Cloud-Native: Databricks, Snowflake, BigQuery, Synapse, Vertex AI, SageMaker. Hyperscaler-managed services deliver the fastest time-to-value where data residency and sovereignty constraints do not bind. The vast majority of greenfield AI workloads start here, and should, unless there is a specific reason not to.
On-Premise: Cloudera Data Platform, Red Hat OpenShift AI, NVIDIA AI Enterprise, Kubernetes-native data platforms. Required when sensitive intellectual property, regulated data, or latency-bound workloads cannot reasonably go to public cloud. Every layer is the team's to operate, and the engineering payoff is full control of the stack.
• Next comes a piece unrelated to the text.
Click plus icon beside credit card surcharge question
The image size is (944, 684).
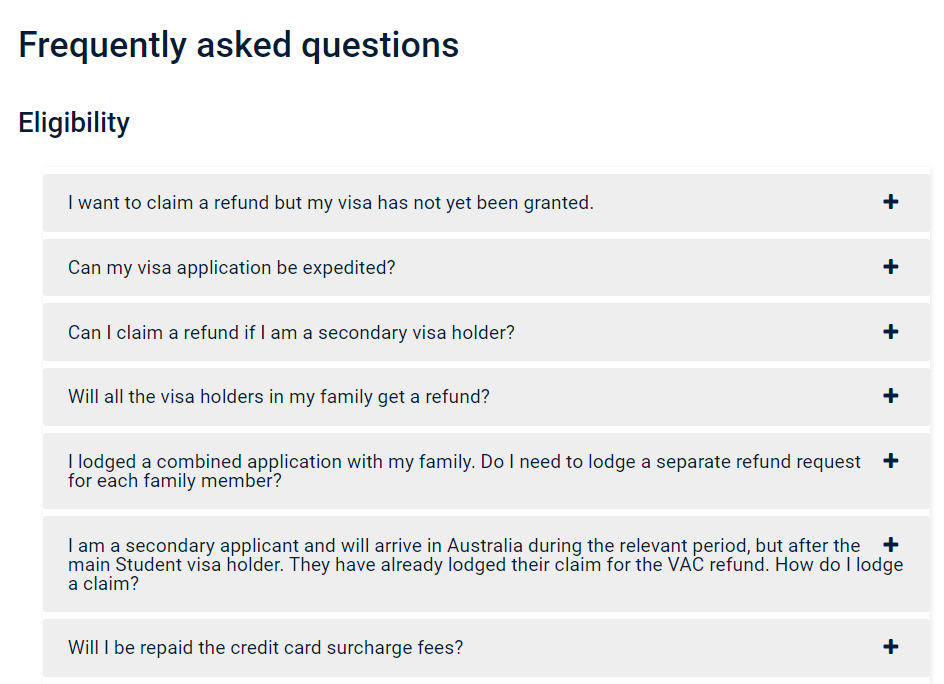pos(890,647)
Air-Gapped & Sovereign: Defence, classified government, sensitive financial workloads. The full AI stack (model serving, vector stores, feature stores, lineage tooling) operating without internet egress, often without inbound updates for extended windows. Open-weight models, locally-hosted embedding generation, and air-gap-friendly observability are the building blocks. We have built in this context; the constraint set is uncompromising.
Hybrid and Edge: Edge inference brings low latency intelligence to the manufacturing floor, retail store, telecom base station, autonomous vehicle, point-of-sale. Leveraging features computed centrally and shipped to the edge, retraining triggered when edge drift is detected. The architecture is harder than either pure-cloud or pure-on-prem; the deployment surface area is the reason it is increasingly common.